» Task requirements:
All entries must be extracted exactly, with nothing added or dropped.

» Data supplied:
--------------------------------------------------

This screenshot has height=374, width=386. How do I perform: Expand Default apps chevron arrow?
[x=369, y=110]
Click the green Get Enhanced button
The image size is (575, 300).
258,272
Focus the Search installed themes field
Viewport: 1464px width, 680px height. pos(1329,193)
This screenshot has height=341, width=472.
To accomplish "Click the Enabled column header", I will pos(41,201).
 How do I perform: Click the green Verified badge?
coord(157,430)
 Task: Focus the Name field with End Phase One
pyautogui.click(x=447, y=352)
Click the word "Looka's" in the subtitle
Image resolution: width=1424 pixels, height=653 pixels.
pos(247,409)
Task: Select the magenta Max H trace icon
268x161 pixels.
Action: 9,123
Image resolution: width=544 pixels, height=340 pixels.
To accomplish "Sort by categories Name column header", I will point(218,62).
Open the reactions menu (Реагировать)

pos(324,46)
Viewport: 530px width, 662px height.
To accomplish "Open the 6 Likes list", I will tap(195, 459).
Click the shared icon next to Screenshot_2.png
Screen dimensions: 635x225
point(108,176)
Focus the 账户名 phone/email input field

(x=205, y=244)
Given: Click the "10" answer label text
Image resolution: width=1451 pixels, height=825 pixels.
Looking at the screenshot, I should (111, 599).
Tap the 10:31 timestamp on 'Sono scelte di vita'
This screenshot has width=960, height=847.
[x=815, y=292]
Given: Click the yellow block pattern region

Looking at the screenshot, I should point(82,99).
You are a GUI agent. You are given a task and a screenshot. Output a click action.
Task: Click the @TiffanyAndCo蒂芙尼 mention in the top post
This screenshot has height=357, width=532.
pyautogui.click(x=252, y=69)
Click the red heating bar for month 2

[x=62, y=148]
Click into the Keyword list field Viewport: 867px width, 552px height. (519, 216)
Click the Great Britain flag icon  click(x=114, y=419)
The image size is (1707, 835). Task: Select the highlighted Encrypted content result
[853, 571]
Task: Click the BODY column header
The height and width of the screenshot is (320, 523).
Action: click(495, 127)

--------------------------------------------------

» Written response:
This screenshot has height=374, width=386. How do I perform: Expand Default apps chevron arrow?
[x=369, y=110]
Click the green Get Enhanced button
The image size is (575, 300).
258,272
Focus the Search installed themes field
Viewport: 1464px width, 680px height. pos(1329,193)
This screenshot has height=341, width=472.
To accomplish "Click the Enabled column header", I will pos(41,201).
 How do I perform: Click the green Verified badge?
coord(157,430)
 Task: Focus the Name field with End Phase One
pyautogui.click(x=447, y=352)
Click the word "Looka's" in the subtitle
Image resolution: width=1424 pixels, height=653 pixels.
pos(247,409)
Task: Select the magenta Max H trace icon
268x161 pixels.
Action: 9,123
Image resolution: width=544 pixels, height=340 pixels.
To accomplish "Sort by categories Name column header", I will point(218,62).
Open the reactions menu (Реагировать)

pos(324,46)
Viewport: 530px width, 662px height.
To accomplish "Open the 6 Likes list", I will tap(195, 459).
Click the shared icon next to Screenshot_2.png
Screen dimensions: 635x225
point(108,176)
Focus the 账户名 phone/email input field

(x=205, y=244)
Given: Click the "10" answer label text
Image resolution: width=1451 pixels, height=825 pixels.
Looking at the screenshot, I should (111, 599).
Tap the 10:31 timestamp on 'Sono scelte di vita'
This screenshot has width=960, height=847.
[x=815, y=292]
Given: Click the yellow block pattern region

Looking at the screenshot, I should point(82,99).
You are a GUI agent. You are given a task and a screenshot. Output a click action.
Task: Click the @TiffanyAndCo蒂芙尼 mention in the top post
This screenshot has height=357, width=532.
pyautogui.click(x=252, y=69)
Click the red heating bar for month 2

[x=62, y=148]
Click into the Keyword list field Viewport: 867px width, 552px height. (519, 216)
Click the Great Britain flag icon  click(x=114, y=419)
The image size is (1707, 835). Task: Select the highlighted Encrypted content result
[853, 571]
Task: Click the BODY column header
The height and width of the screenshot is (320, 523).
Action: click(495, 127)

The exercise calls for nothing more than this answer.